- _What you need to do_: Your answer is the lines below, exactly, from the one that contains "The width and" through the one that contains "Click the split editor horizontally icon", both included.

[Data shown Boundary: Start]

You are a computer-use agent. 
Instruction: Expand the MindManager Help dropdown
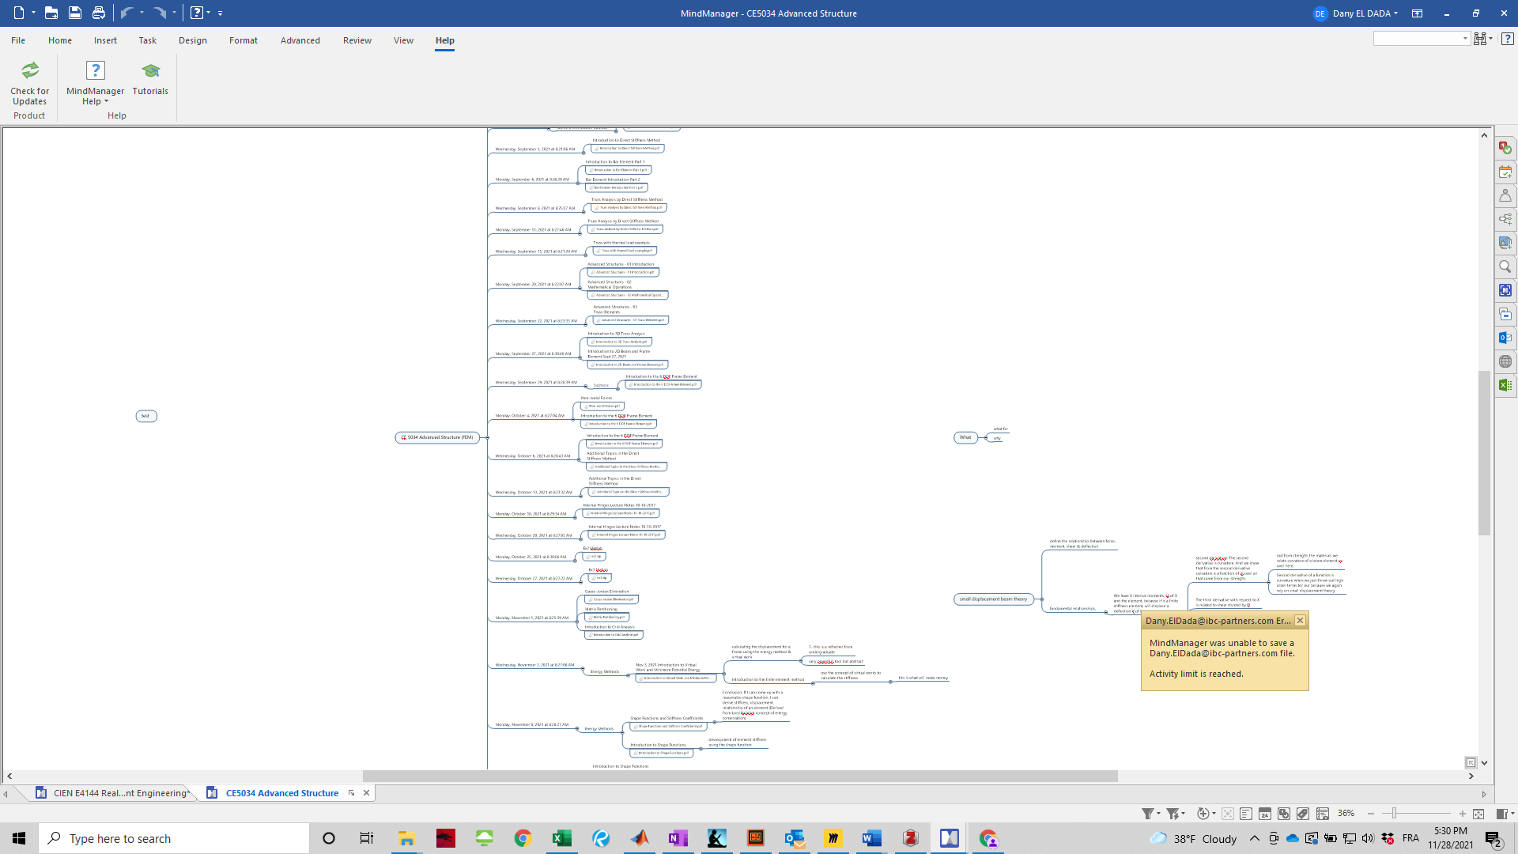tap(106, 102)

[Data shown Boundary: End]
[Data shown Boundary: Start]

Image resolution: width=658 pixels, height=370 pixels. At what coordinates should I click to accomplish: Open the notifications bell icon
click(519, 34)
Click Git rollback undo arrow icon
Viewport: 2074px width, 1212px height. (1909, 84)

[Data shown Boundary: End]
[Data shown Boundary: Start]

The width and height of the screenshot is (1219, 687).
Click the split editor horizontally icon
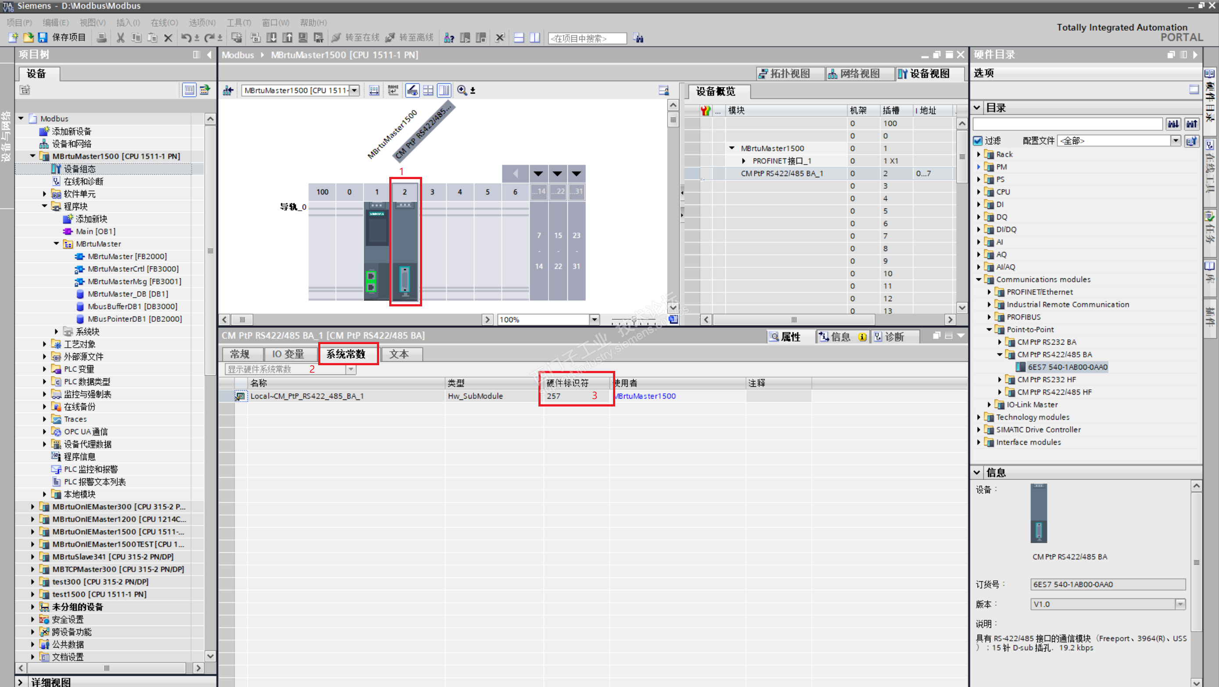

[Data shown Boundary: End]

- _Exercise solution_:
The width and height of the screenshot is (1219, 687).
Click the split editor horizontally icon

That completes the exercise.